Alleged plot to murder Irvin surfaced during police corruption probe

By Associated Press
(July 5, 1996)

DALLAS (AP) - An officer accused of making a down-payment to have Cowboys star Michael Irvin killed turned first to a man trusted by several officers who were under investigation for police corruption.

The Dallas Morning News reported in a copyright story Thursday that the man was an informant who tipped off police about the incident and put officer Johnnie Hernandez in touch with the "hit man," an undercover Drug Enforcement Administration agent.

Sources told the newspaper that the corruption investigation was being made into allegations that several police officers were suspected of providing protection for cocaine dealers.

The DEA and Dallas police began investigating the allegations months before the March 4 incident at an Irving hotel that led to drug charges against Irvin. Police say the investigation is continuing.
Frank Perez, Hernandez's attorney, said he doesn't know about the police corruption investigation or his client's possible involvement.

"I don't know anything about that," Perez said. "As far as I know, they told me no other officers were being investigated. I just can't believe that's accurate."

Police allege Hernandez paid the "hit man" about 10 percent of a $30,000 contract to have the Cowboys wide receiver killed. He resigned after his arrest last Thursday and remains jailed on a charge of solicitation of capital murder and an unrelated bribery charge.

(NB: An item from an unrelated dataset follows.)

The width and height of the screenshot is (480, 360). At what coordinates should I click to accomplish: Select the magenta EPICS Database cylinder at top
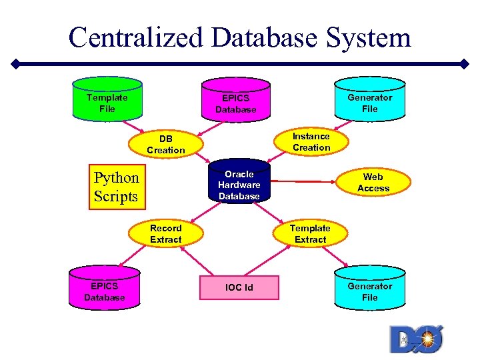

Sources say Hernandez wanted to kill Irvin because the football player had threatened his girlfriend, Rachelle Marie Smith, a topless dancer who is to testify against Irvin in the trial. Hernandez is also a potential witness.

A gag order issued by a Dallas judge has barred anyone involved in the trial from discussing any issues surrounding the case, including Hernandez's motive.

None of the officers or other people under investigation include Dallas Cowboys players, topless dancers or others involved in the Irvin drug case, sources said.

Executive Assistant Chief Willard Rollins, who oversees the Dallas Police Department's public integrity unit, confirmed Wednesday that the arrest came about during an investigation into possible police misconduct.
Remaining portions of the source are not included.